EXERCISE DIRECTIONS: An exact reproduction of all the data is needed, with no images in it.

MATERIAL FOR THIS TASK:

[Start of Attachment]

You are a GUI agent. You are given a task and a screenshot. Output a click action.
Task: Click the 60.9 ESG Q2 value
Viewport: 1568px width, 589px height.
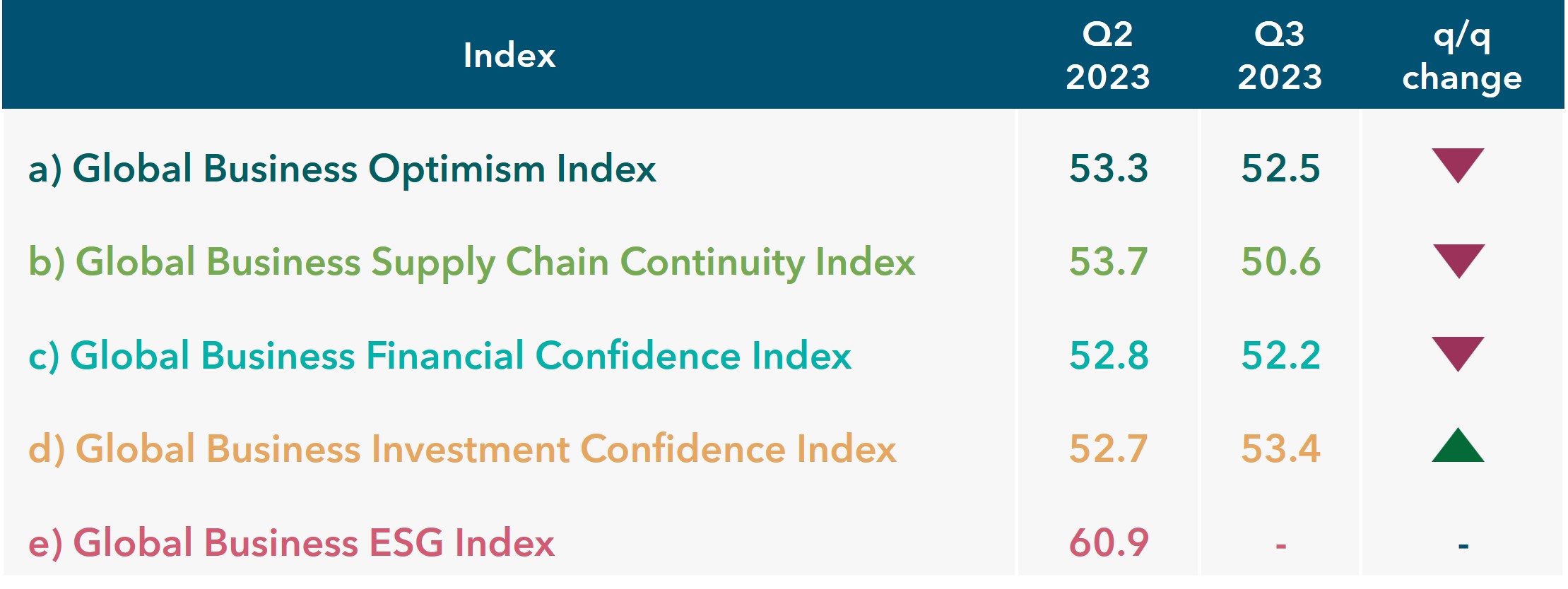1109,542
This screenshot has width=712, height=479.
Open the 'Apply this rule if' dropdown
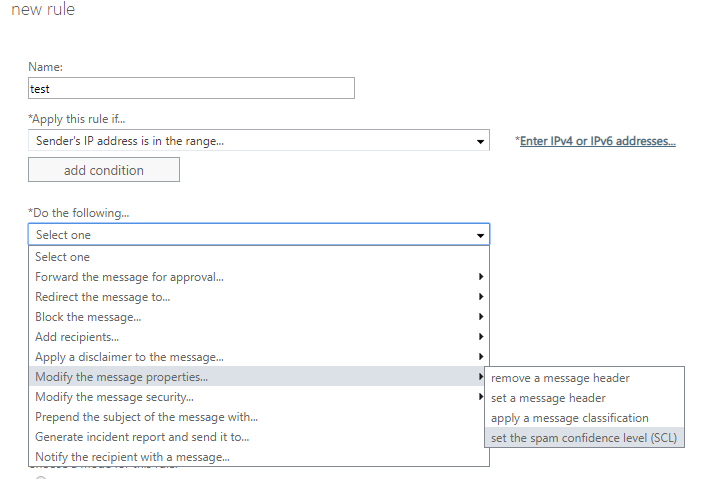pos(258,141)
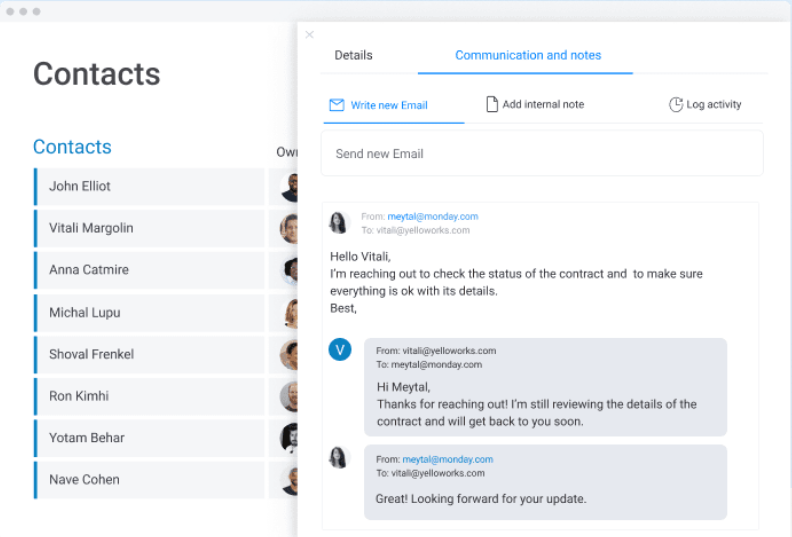
Task: Click the Send new Email input field
Action: point(542,154)
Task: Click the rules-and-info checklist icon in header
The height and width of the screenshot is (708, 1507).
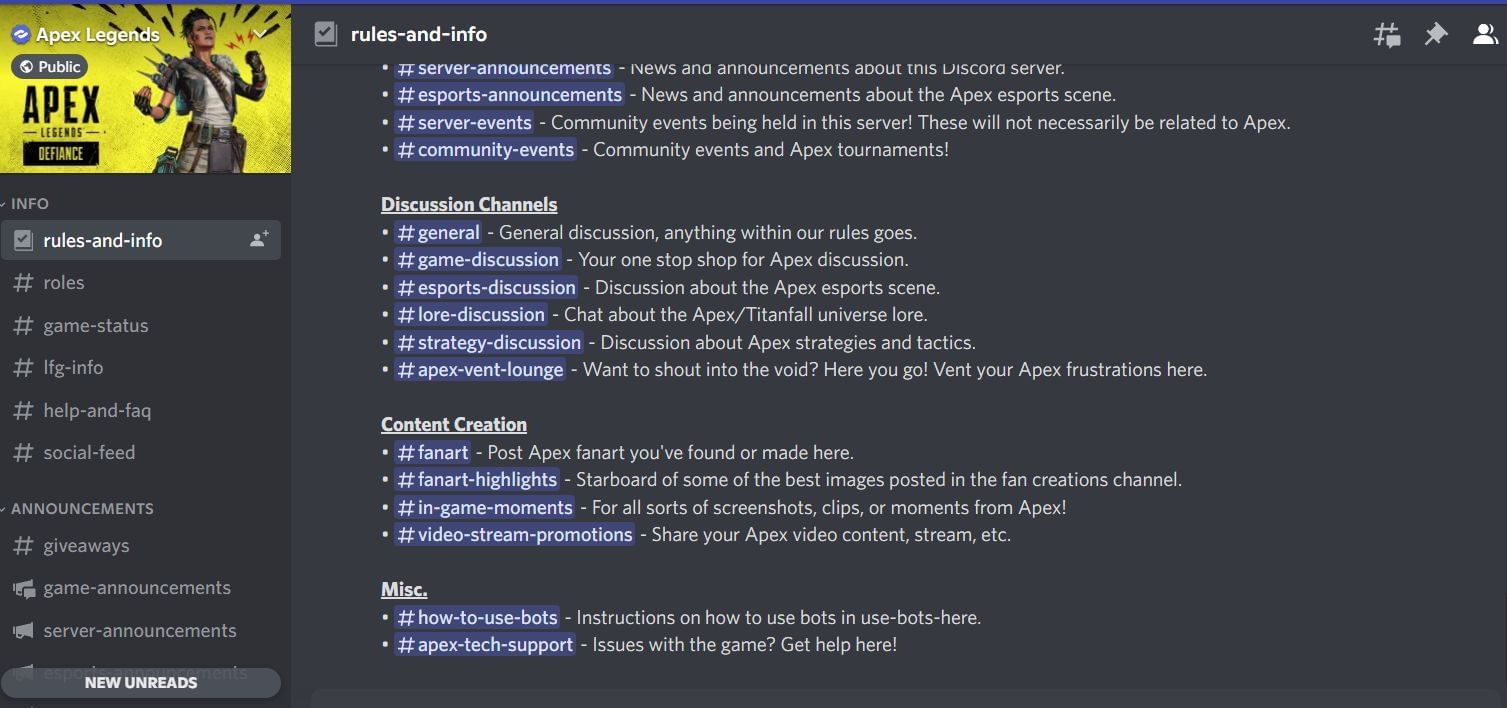Action: (x=326, y=33)
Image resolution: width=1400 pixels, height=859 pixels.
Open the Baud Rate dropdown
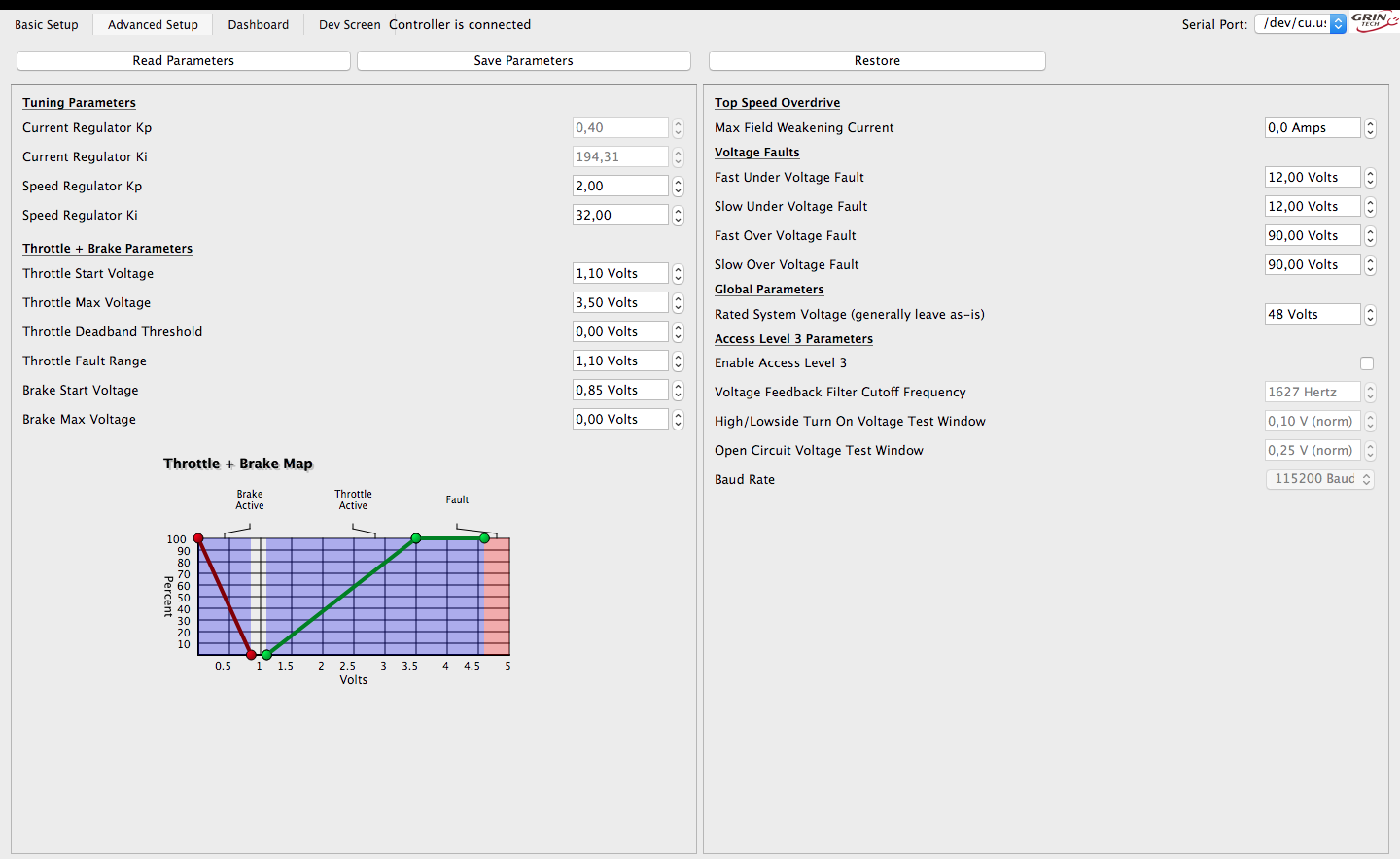point(1319,479)

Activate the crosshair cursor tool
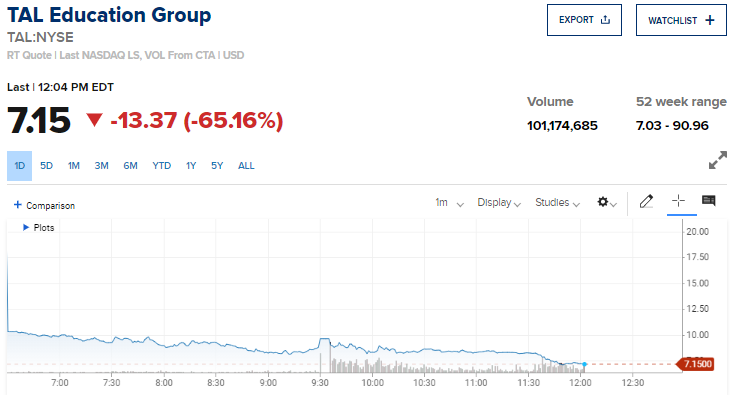click(678, 201)
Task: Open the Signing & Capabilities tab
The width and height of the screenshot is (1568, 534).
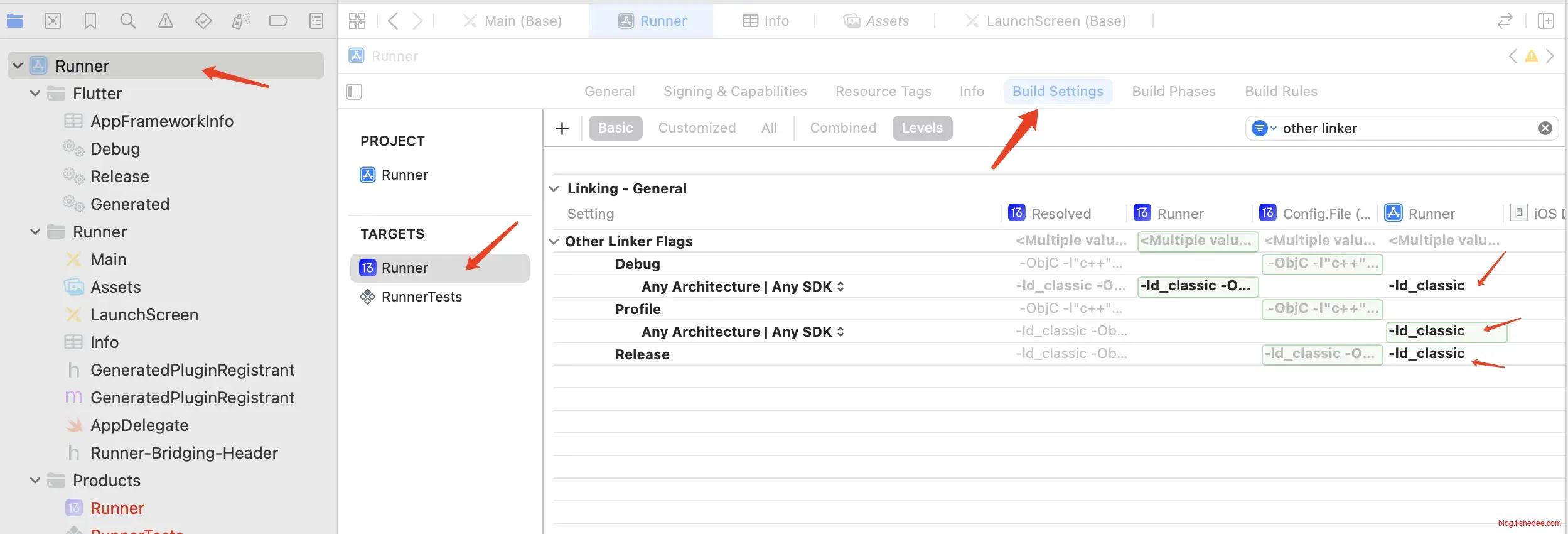Action: 734,92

[End of Attachment]

ANSWER SPACE:
You are a GUI agent. You are given a task and a screenshot. Output a click action.
Task: Click the 60.9 ESG Q2 value
Viewport: 1568px width, 589px height.
1109,542
This screenshot has width=712, height=479.
Open the 'Apply this rule if' dropdown
pos(258,141)
Task: Click the Send new Email input field
Action: point(542,154)
Task: Click the rules-and-info checklist icon in header
The height and width of the screenshot is (708, 1507).
Action: (x=326, y=33)
Image resolution: width=1400 pixels, height=859 pixels.
Open the Baud Rate dropdown
point(1319,479)

Activate the crosshair cursor tool
click(678, 201)
Task: Open the Signing & Capabilities tab
The width and height of the screenshot is (1568, 534).
Action: 734,92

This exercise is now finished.